Key LSJL studies about device design


“Knee loading is one form of joint loading modalities, which potentially provides a therapeutic regimen to stimulate bone formation and prevent degradation of joint tissues. Healing of knee injuries is sensitive to many environmental stimuli.  Since mechanical stimuli are crucial for the growth, development, and maintenance of articular cartilage and bone, we have developed an innovative robotic knee loading device to achieve this goal. This device induces mechanical loading to stimulate articular cartilage and bone, and it potentially reduces the healing time of injuries such as bone fractures. The robotic device is an improved version over previous joint loading devices, in which loads are applied at specific points with non-uniform loading around the knee joint. In this paper, finite element analysis (FEA) of this robotic device has been presented that includes static structural analysis and modal frequencies of the device for two different material configurations used in the design. The design with ABS plastic material offers the desired margin of safety while reducing the weight and cost. ”
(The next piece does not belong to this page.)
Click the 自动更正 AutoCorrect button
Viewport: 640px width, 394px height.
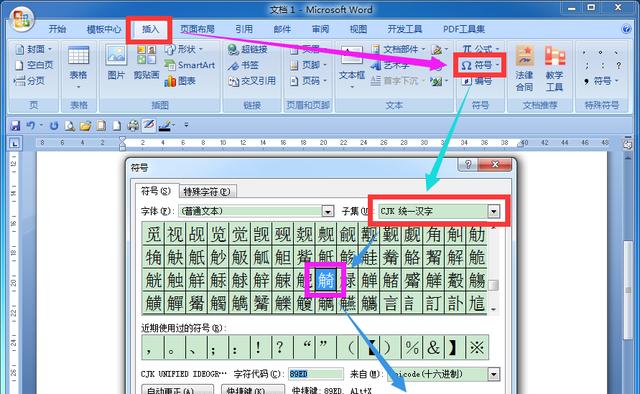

“The robotic device examined in this paper is designed for small levels of deformation. The intended displacement of the working device is small, a maximum of 13 mm. large
deformations are not recommendable as such deformations will critically affect the effective range of motion of device. “<-we may want larger deformations for our purposes.

” If the stresses are too high for the material selected, the device may yield, resulting in the failure of the device.”<-this can happen with a clamp without enough strength.”

” if very small magnitude of mechanical stimuli is applied fast enough then it may induce a cellular response”<-This is an interesting thought.  It’s very hard to produce a rapid mechanical stimuli physiologically.  How many bicep curls can you perform in one second?

“Osteocytes are the highly mechanosensitive cells which senses the resulting physical stimuli from mechanical forces applied on bones. They constitute of more than 90% of bone cells.
When rapid mechanical loading is applied at the end of long bone, the interstitial fluid present around the osteocytes pressurizes causing the fluid flow which creates hydrostatic
pressure throughout the bone. This hydrostatic pressure excites the osteocytes resulting in enhanced osteogenesis which decreases the healing time of the fractures, increases the bone density and will be helpful in treatment of osteoporosis and osteoarthritis”<-we want additional stimuli from the hydrostatic pressure we want hydrostatic pressure to degrade bone tissue reducing the constraining effect that bone tissue has on growth and we want the stem cells to become more fibrocartilagenous.

“To apply such a load, a device would need to have a means of producing a transverse force directly to the end of a long bone, such as at the knee. A cyclic force applied in such an area would force a slight shift of the fluid within the bone towards the opposite end of the bone in a controlled fashion”<-this is what we do with the clamp.  Produce a transverse(lateral) force directly to the end of a long bone.  It has the potential to be cyclic if you rotate and reverse the rotation of the clamp.  We may want more than a slight shift of fluid and we may not care if it’s in a controlled fashion or not.

“a maximum force of 40 N with the frequency range of 1 Hz to 5 Hz will have a promising effect on a human knee”<-Higher force may be needed for longitudinal bone growth.

” the efficacy of stimulating the osteocytes depended on the stress distribution on the knee. Based on this observation, it is projected that a position specific loading that provides a more
targeted force application on the knee is likely to further improve the efficacy of bone stimulation. It is hypothesized in that this targeted loading would contribute to the
improvement of new bone formation over a distributed loading modality. “<-maybe a smaller clamp pad and instead of clamping the knee as a whole clamping different epiphysis’ separately.  Although we don’t necessarily care about stimulating the osteocytes, we want to degrade bone tissue and stimulate stem cells.  The statement about more targeted loading still applies.

I can’t post an image of the device but look at fig 4 and 5.

” It can be seen that when maximum force of 20 N is applied on human knee, the maximum stress generated is 11.22 MPa. “<-Since around 10MPa is the chondrogenic stimulatory range this is a key pressure however you may need to degrade bone tissue as well.   The study does not indicate exactly where in the knee the stress was generated. This was for alluminum and steel.  Other materials were used and they were all in this same range.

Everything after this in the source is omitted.